The RS design involves random selection of subjects for measurement of X, which may be stratified on treatment and outcome; this can be illustrated with two copies of Fig. 2b, one for each treatment group. Let nty denote the total number of subjects available in the (T = t, Y = y) stratum, and let mty denote the number of subjects to be selected for measurement of X in the same stratum. Conventional wisdom suggests that the mty ’s should be made comparable to each other, which may require over-sampling subjects in small strata. The RS design permits direct estimation of the prevalence of marker-positives in each treatment-outcome stratum, formally defined as the conditional probabilities qty = P(X = 1| T = t, Y = y), t, y = 0, 1. Specifically, each qty is estimated by the proportion of marker-positives among the mty subjects in the (T = t, Y = y) stratum who are selected for biomarker measurement. For the logit link, these estimates suffice for estimating βTX. For other link functions, Bayes’ theorem can be used to combine these estimates of qty ’s with the fully observed treatment and outcome data to estimate all ptx ’s and hence βTX.

A GT design in this context is essentially a stratified (by treatment and outcome) pooling design and can be thought of as two copies of Fig. 2c, one for each treatment group.
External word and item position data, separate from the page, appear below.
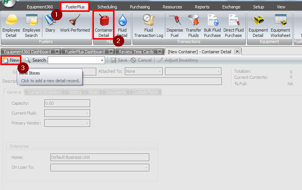Expand the Attached To dropdown

[160, 71]

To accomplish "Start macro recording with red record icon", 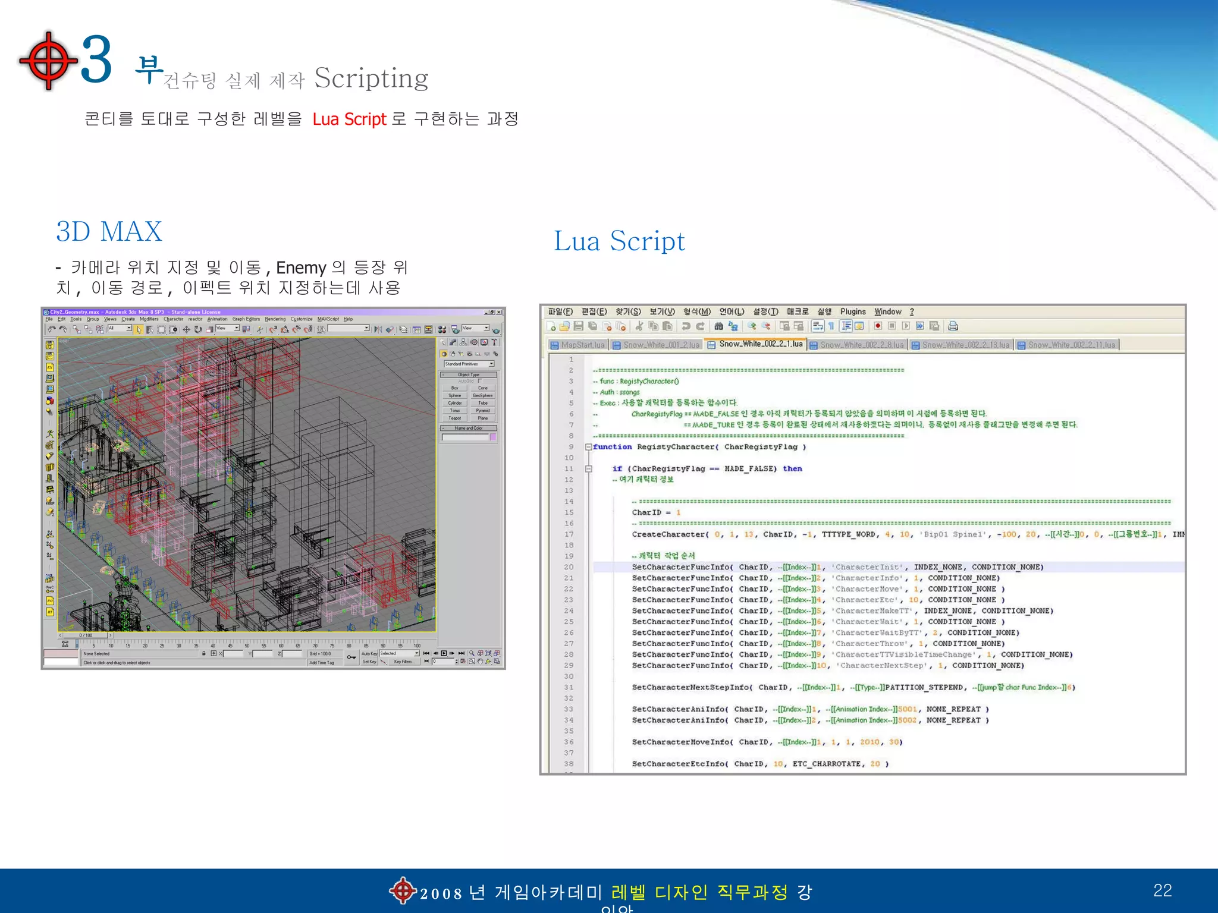I will click(x=878, y=326).
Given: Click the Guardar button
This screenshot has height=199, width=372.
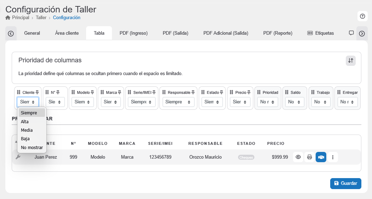Looking at the screenshot, I should pyautogui.click(x=345, y=183).
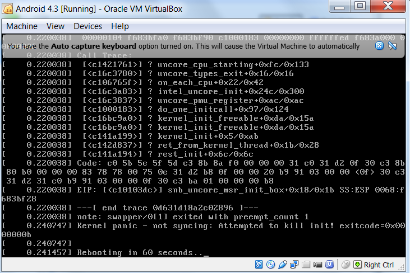Screen dimensions: 410x273
Task: Click the shared folders status icon
Action: click(306, 265)
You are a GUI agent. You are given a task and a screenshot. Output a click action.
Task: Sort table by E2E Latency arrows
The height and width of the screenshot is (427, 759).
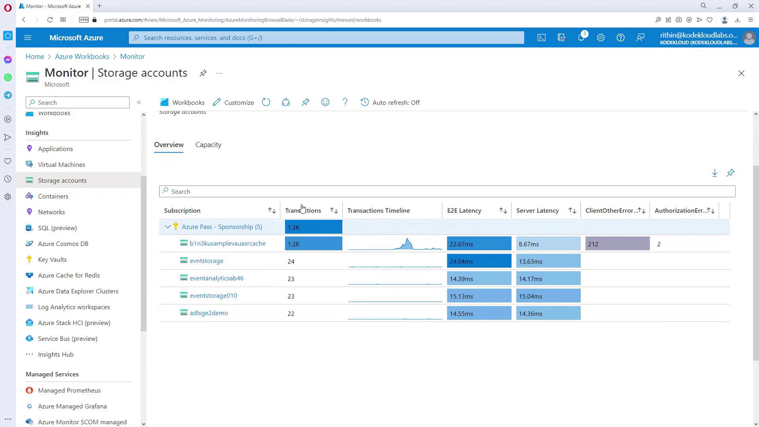coord(503,211)
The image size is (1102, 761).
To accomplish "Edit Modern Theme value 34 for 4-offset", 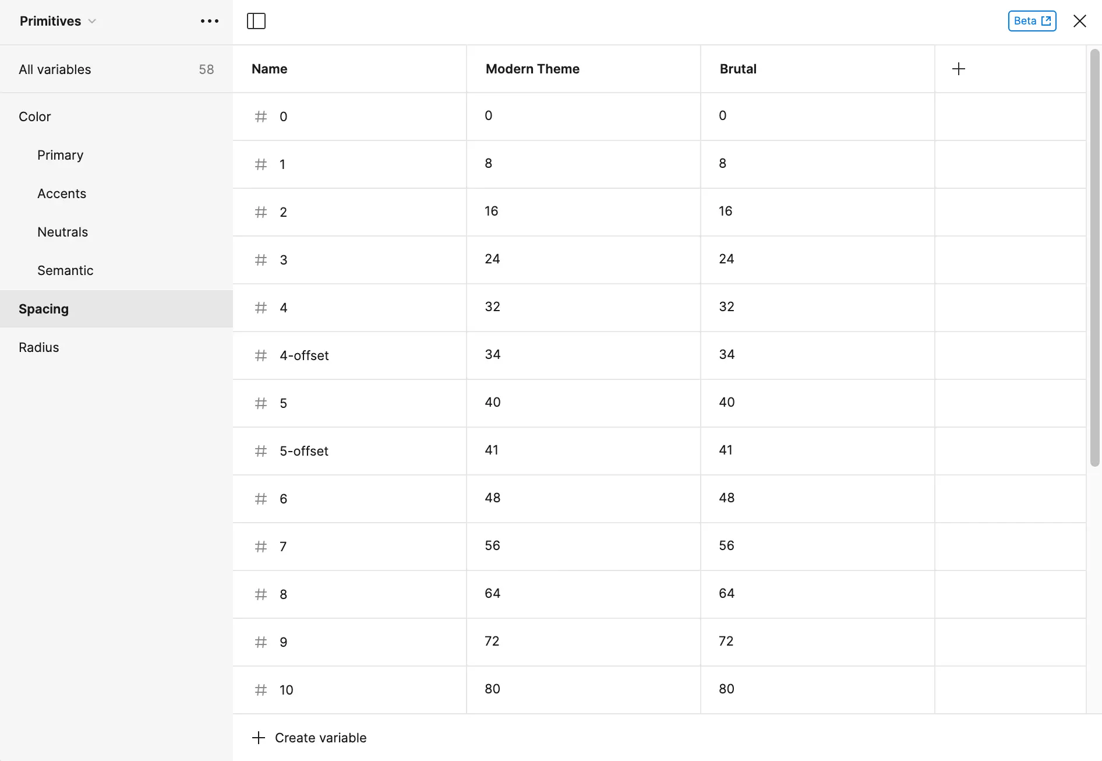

Compared with an RS design with the same number of assays (mty) in each treatment-outcome stratum, a GT design with pool size 2 allows twice as many subjects to be assayed (though not on an individual basis) in an attempt to produce more information. In general, a GT design may prescribe pooling in some or all treatment-outcome strata, and the pool size may or may not vary across strata. The RS design can be seen as a special type of GT design in which the pool size is equal to 1 in each stratum. In each treatment-outcome stratum of a general GT design, the marker prevalence qty can be estimated with pooled assay data using a maximum likelihood approach [20]. These estimates can be used in the same manner as in the RS design to estimate βTX for any link function.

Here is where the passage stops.